■ Aim of the exercise: Could you reproduce all the entries under this sentence exactly, leaving the images aside?

■ Exercise data:
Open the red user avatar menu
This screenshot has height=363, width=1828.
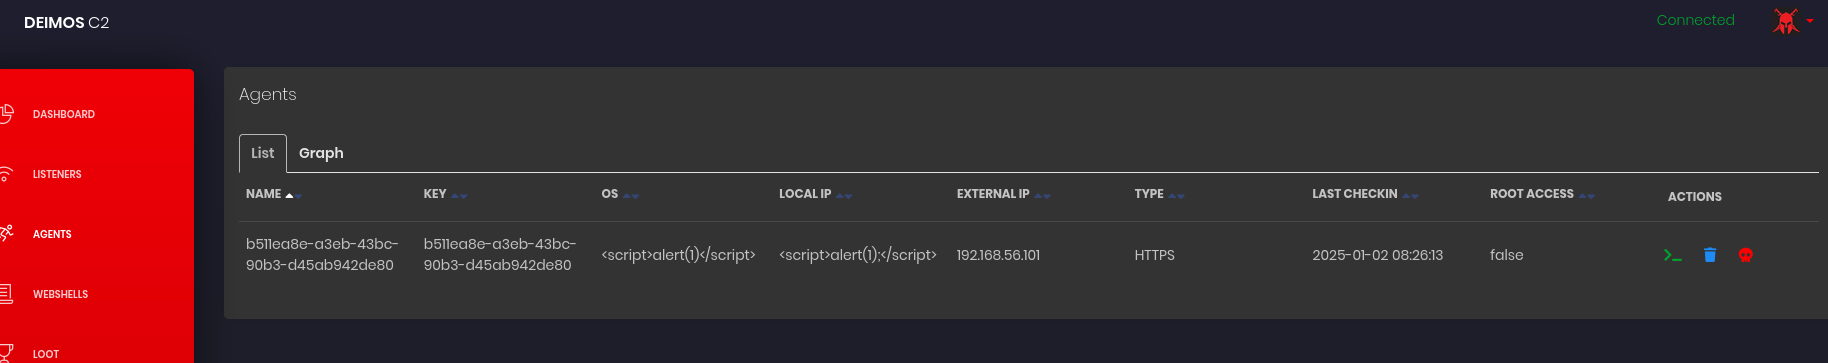click(1791, 21)
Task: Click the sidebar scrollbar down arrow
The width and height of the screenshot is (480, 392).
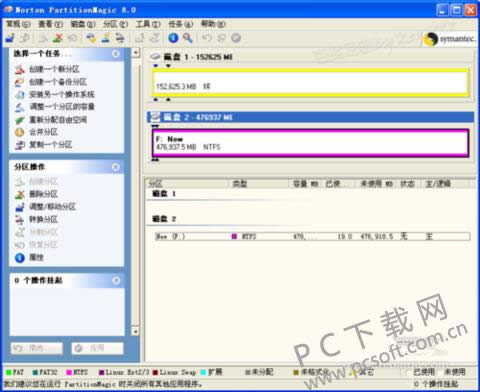Action: pos(135,331)
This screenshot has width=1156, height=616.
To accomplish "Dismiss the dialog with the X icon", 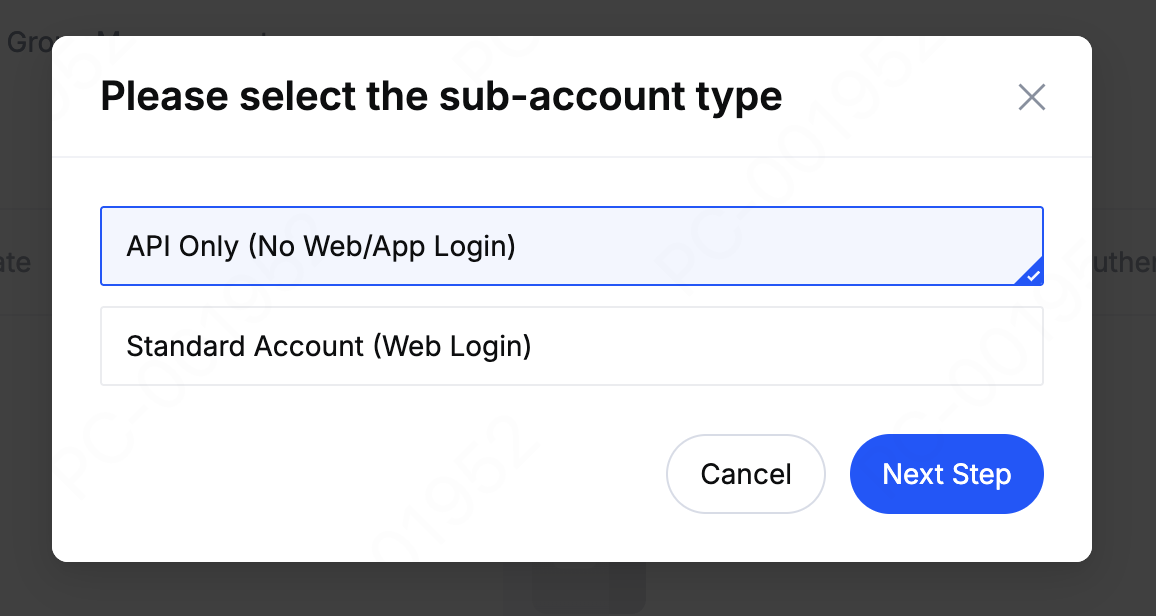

■ Answer to the problem:
Open the red user avatar menu
This screenshot has height=363, width=1828.
click(1791, 21)
Task: Click the sidebar scrollbar down arrow
The width and height of the screenshot is (480, 392).
Action: pos(135,331)
This screenshot has width=1156, height=616.
To accomplish "Dismiss the dialog with the X icon", 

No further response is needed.